Gelacht wird übrigens auch viel. Märchen werden am Kamin erzählt oder gespielt. Fremde Gerichte werden gegessen. Viel getanzt wird.. Und wer vergisst je das rumänische Schafsschurfest im letzten Jahr mit dem Wettstricken, bei dem wir Jüngeren total versagten und lernten, dass man ja orthodox anders strickt als evangelisch.

Aber Herzstück und Zentrum sind doch vormittags die mehrstündigen Bibelarbeiten mit den jeweils vom Weltgebetstagsland vorgeschlagenen Bibeltexten. Wir lassen die Texte in uns einsickern. Wir versuchen uns in die alten Geschichten einzuleben. Wir sprechen unsere Gedanken zu den einzelnen Sätzen in den Raum. Wir teilen einander mit, was uns berührt. Wir versuchen auf die anderen zu hören und das von anderen Eingebrachte gelten zu lassen. Manchmal gestalten wir das, was uns berührt hat, in Ton oder malen ein Dia dazu.

Jede Frau ist uns wichtig. Wir selbst sind kein unbeschriebenes Blatt. Wir setzen unsere eigenen Lebensgeschichten mit den biblischen Glaubensgeschichten in Beziehung. Die eigenen Erfahrungen sind ganz wichtig, die Erfahrungen der Bäuerinnen unter uns, der pflegenden Frauen, der verletzten Frau, der Mütter, der Töchter. Wir entdecken viele eigene Lebensthemen. In den alten Glaubensgeschichten finden wir uns wieder, wenn Wege durch Schluchten führen und kaum gangbar sind, wenn Verletzungen zugefügt werden, wenn du krank bist und nur noch ein halber Mensch, wenn du links liegen gelassen wirst, wenn andere dich fertig machen, wenn dein Kind stirbt, wenn die kranke Tochter dich vor Sorgen umbringt, wenn du nach deinem verlorenen Groschen suchst. Wir versuchen, biblische Texte durch Gespräche, Bewegung, Spiel, Malen neu erfahrbar zu machen. Im Spiel erschließen sich die unterschiedlichsten Lebenssituationen auf dem Hintergrund der jeweiligen Bibelstelle.

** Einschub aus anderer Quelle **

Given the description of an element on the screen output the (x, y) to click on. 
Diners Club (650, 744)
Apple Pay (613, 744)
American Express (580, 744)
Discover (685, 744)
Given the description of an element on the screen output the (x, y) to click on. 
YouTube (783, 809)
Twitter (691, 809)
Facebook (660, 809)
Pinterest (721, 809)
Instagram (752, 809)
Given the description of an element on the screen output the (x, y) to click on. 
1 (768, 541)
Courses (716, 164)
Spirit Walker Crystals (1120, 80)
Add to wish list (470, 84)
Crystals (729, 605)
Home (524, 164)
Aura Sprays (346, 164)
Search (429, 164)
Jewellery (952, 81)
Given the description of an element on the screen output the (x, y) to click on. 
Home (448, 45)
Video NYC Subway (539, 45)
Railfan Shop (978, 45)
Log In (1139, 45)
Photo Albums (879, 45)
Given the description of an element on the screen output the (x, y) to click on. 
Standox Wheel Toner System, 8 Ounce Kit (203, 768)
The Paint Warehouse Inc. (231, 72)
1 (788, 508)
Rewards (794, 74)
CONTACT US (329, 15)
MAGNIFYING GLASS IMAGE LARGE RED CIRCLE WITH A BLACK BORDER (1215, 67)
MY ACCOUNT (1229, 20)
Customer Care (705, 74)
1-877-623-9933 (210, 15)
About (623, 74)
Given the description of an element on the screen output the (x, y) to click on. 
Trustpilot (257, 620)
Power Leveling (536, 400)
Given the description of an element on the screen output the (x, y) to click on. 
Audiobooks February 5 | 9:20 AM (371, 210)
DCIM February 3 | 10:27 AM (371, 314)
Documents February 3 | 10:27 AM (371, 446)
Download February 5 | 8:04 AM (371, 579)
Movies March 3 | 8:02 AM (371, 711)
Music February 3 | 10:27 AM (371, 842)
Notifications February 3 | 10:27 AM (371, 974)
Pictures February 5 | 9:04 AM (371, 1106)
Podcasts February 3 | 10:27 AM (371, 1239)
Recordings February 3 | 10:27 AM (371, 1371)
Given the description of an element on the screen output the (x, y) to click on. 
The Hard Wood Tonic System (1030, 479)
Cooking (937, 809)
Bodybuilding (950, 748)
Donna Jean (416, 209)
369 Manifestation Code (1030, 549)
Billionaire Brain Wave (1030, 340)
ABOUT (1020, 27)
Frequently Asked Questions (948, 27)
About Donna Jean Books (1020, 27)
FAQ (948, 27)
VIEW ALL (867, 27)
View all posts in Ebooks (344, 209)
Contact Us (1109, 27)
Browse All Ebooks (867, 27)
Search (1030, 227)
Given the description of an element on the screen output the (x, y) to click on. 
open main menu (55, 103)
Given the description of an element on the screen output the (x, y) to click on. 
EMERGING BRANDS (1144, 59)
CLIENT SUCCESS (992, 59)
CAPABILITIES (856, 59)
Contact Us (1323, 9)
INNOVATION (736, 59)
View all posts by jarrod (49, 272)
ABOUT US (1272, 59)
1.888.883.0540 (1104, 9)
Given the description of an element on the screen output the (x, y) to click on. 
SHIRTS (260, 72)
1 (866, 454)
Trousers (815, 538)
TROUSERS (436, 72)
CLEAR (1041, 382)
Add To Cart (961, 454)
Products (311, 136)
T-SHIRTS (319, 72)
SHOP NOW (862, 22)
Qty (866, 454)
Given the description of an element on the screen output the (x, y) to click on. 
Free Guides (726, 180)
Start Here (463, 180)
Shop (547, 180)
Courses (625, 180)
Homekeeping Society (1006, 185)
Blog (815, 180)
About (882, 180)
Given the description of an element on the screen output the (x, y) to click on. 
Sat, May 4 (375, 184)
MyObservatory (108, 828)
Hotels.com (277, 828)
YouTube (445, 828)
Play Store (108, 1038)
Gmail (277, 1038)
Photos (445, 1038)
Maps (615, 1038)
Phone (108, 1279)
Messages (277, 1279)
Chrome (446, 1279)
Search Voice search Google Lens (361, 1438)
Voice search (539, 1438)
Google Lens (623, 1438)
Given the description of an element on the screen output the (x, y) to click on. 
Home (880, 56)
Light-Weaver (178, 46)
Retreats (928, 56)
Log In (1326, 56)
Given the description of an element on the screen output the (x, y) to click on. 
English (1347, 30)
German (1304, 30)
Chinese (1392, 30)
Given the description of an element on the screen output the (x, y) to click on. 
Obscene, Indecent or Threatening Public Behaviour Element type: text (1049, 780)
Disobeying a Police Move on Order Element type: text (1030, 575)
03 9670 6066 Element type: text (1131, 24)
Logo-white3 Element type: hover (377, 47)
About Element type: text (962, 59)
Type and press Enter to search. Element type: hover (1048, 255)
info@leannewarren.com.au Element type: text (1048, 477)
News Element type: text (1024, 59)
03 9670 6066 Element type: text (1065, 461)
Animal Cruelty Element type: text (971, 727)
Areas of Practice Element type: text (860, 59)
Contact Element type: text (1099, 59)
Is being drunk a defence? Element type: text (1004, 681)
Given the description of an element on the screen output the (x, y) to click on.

Die Tagungen münden in einen gemeinsam vorbereiteten Gottesdienst. Alle tragen dazu bei. Jede ist beteiligt. Die neuen Lieder bleiben noch wochenlang im Ohr. Der Tanz ist uns wichtig. Wir lernen ganz nebenbei viel für andere Gottesdienste. Und dann gehen die Frauen zurück, beginnen engagiert mit der Arbeit im eigenen Bereich. Am Ende werden 200 Weltgebetstagsgottesdienste in unserer Region gefeiert, jeweils ein Festtag, bei dem wir informiert beten. Und wenn alles vorbei ist, treffen wir uns dann noch einmal zum Gottesdienst im Dom. Wir erleben dabei weltweite Ökumene vor Ort. Der liebe Gott spricht nicht nur deutsch.